Myocardial Function during Low versus Intermediate Tidal Volume Ventilation in Patients without Acute Respiratory Distress Syndrome.

Anesthesiology

From the Departments of Intensive Care Medicine (T.G.V.C., F.D.S., N.P.J., W.K.L.) Cardiology (B.J.B., R.H.d.B.-B.) the Laboratory of Experimental Intensive Care and Anesthesiology (M.J.S.); Amsterdam University Medical Center, University of Amsterdam, Amsterdam, The Netherlands the Department of Intensive Care, Onze Lieve Vrouwe Gasthuis Hospital, Amsterdam, The Netherlands (R.M.D) the Department of Anesthesiology and Intensive Care, University Hospital Carl Gustav Carus, Dresden, Germany (M.G.d.A.) the Department of Surgical Sciences and Integrated Diagnostics, Scientific Institute for Research, Hospitalization and Health Care, San Martino IST, University of Genoa, Genoa, Italy (P.P.) the Department of Critical Care Medicine, Hospital Israelita Albert Einstein, São Paulo, Brazil (A.S.N.) the Department of Intensive Care Medicine, Erasmus Medical Center, Rotterdam, The Netherlands (J.A.B.G.).

Published: May 2020

Background: Mechanical ventilation with low tidal volumes has the potential to mitigate ventilation-induced lung injury, yet the clinical effect of tidal volume size on myocardial function has not been clarified.
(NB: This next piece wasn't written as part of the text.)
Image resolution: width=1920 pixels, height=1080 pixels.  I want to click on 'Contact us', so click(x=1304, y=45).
This cross-sectional study investigated whether low tidal volume ventilation has beneficial effects on myocardial systolic and diastolic function compared to intermediate tidal volume ventilation.
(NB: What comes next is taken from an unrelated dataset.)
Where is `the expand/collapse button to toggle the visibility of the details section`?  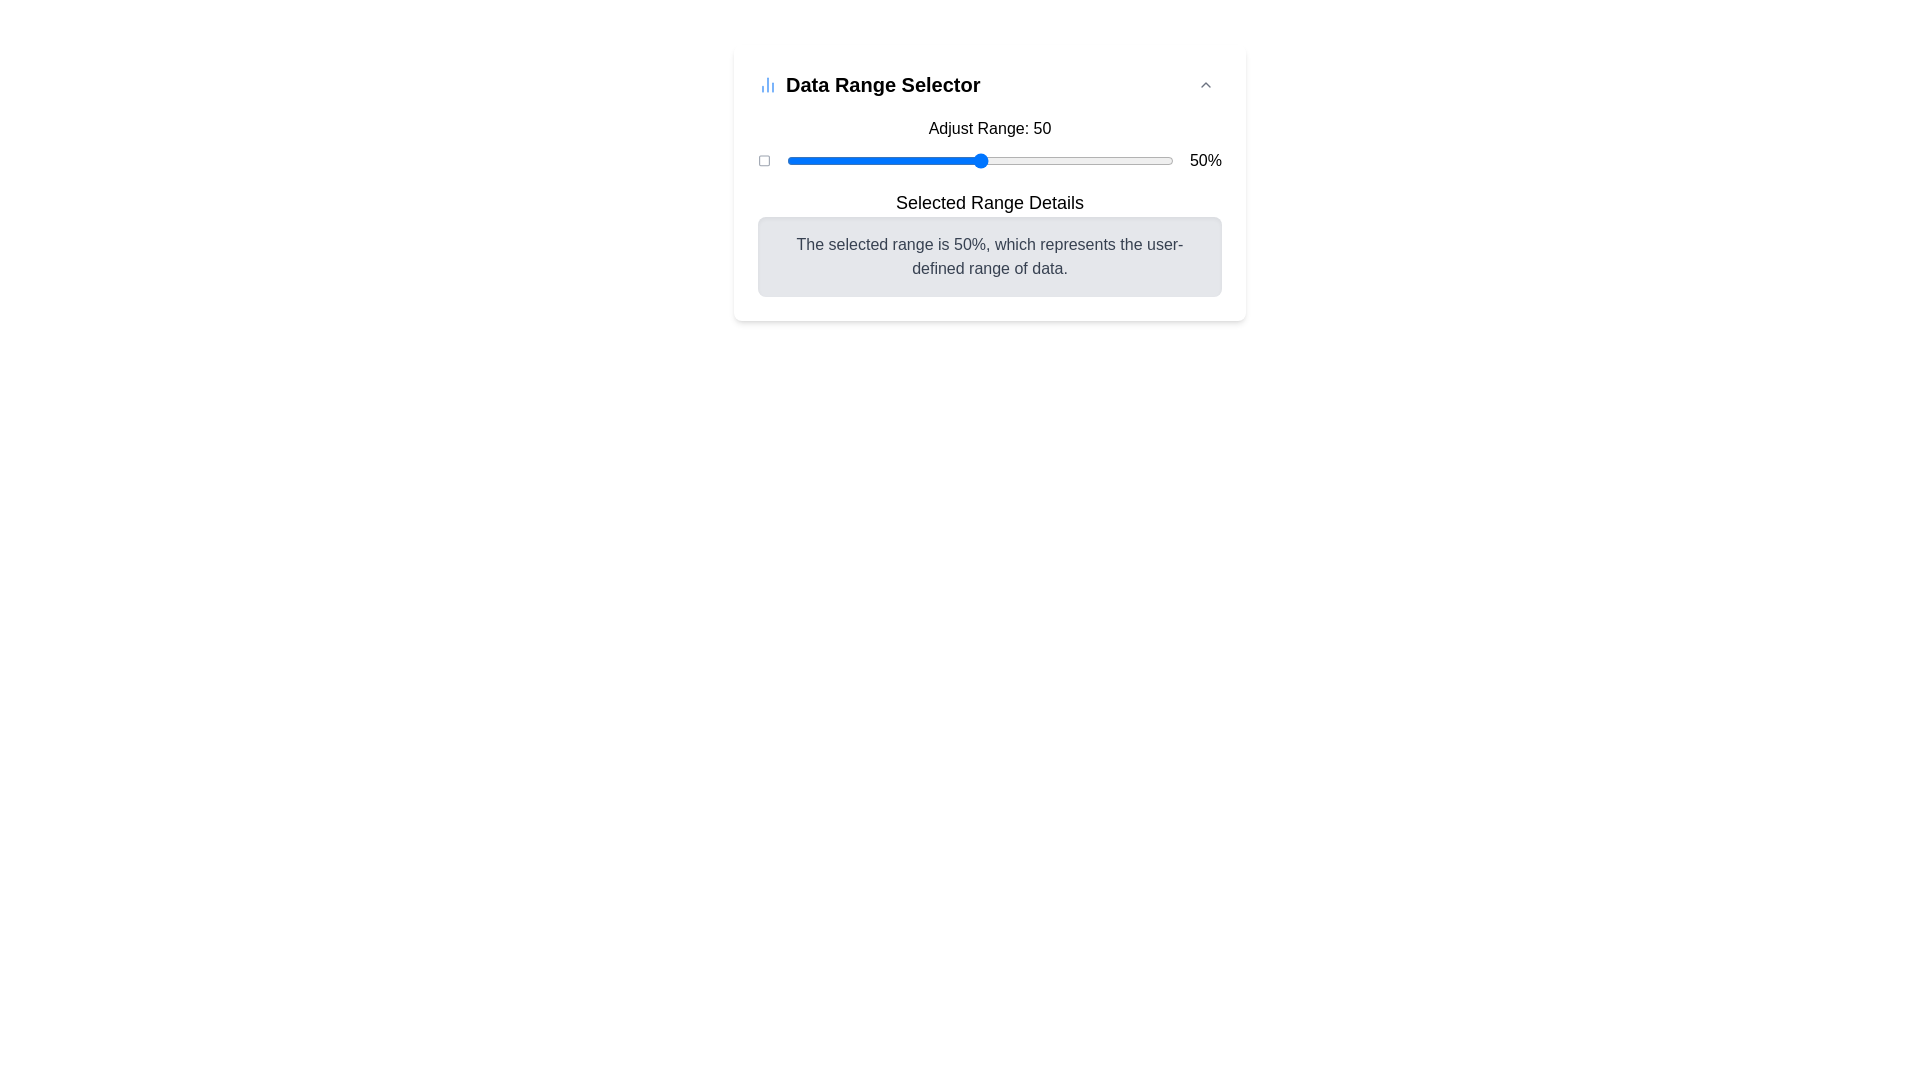
the expand/collapse button to toggle the visibility of the details section is located at coordinates (1204, 83).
Methods: Forty-two mechanically ventilated patients without acute respiratory distress syndrome (ARDS) underwent transthoracic echocardiography after more than 24 h of mechanical ventilation according to the Protective Ventilation in Patients without ARDS (PReVENT) trial comparing a low versus intermediate tidal volume strategy. The primary outcome was left ventricular and right ventricular myocardial performance index as measure for combined systolic and diastolic function, with lower values indicating better myocardial function and a right ventricular myocardial performance index greater than 0.54 regarded as the abnormality threshold. Secondary outcomes included specific systolic and diastolic parameters.

Results: One patient was excluded due to insufficient acoustic windows, leaving 21 patients receiving low tidal volumes with a tidal volume size (mean ± SD) of 6.5 ± 1.8 ml/kg predicted body weight, while 20 patients were subjected to intermediate tidal volumes receiving a tidal volume size of 9.5 ± 1.6 ml/kg predicted body weight (mean difference, -3.0 ml/kg; 95% CI, -4.1 to -2.0; P < 0.001). Right ventricular dysfunction was reduced in the low tidal volume group compared to the intermediate tidal volume group (myocardial performance index, 0.41 ± 0.13 vs. 0.64 ± 0.15; mean difference, -0.23; 95% CI, -0.32 to -0.14; P < 0.001) as was left ventricular dysfunction (myocardial performance index, 0.50 ± 0.17 vs. 0.63 ± 0.19; mean difference, -0.13; 95% CI, -0.24 to -0.01; P = 0.030). Similarly, most systolic parameters were superior in the low tidal volume group compared to the intermediate tidal volume group, yet diastolic parameters did not differ between both groups.

Conclusions: In patients without ARDS, intermediate tidal volume ventilation decreased left ventricular and right ventricular systolic function compared to low tidal volume ventilation, although without an effect on diastolic function.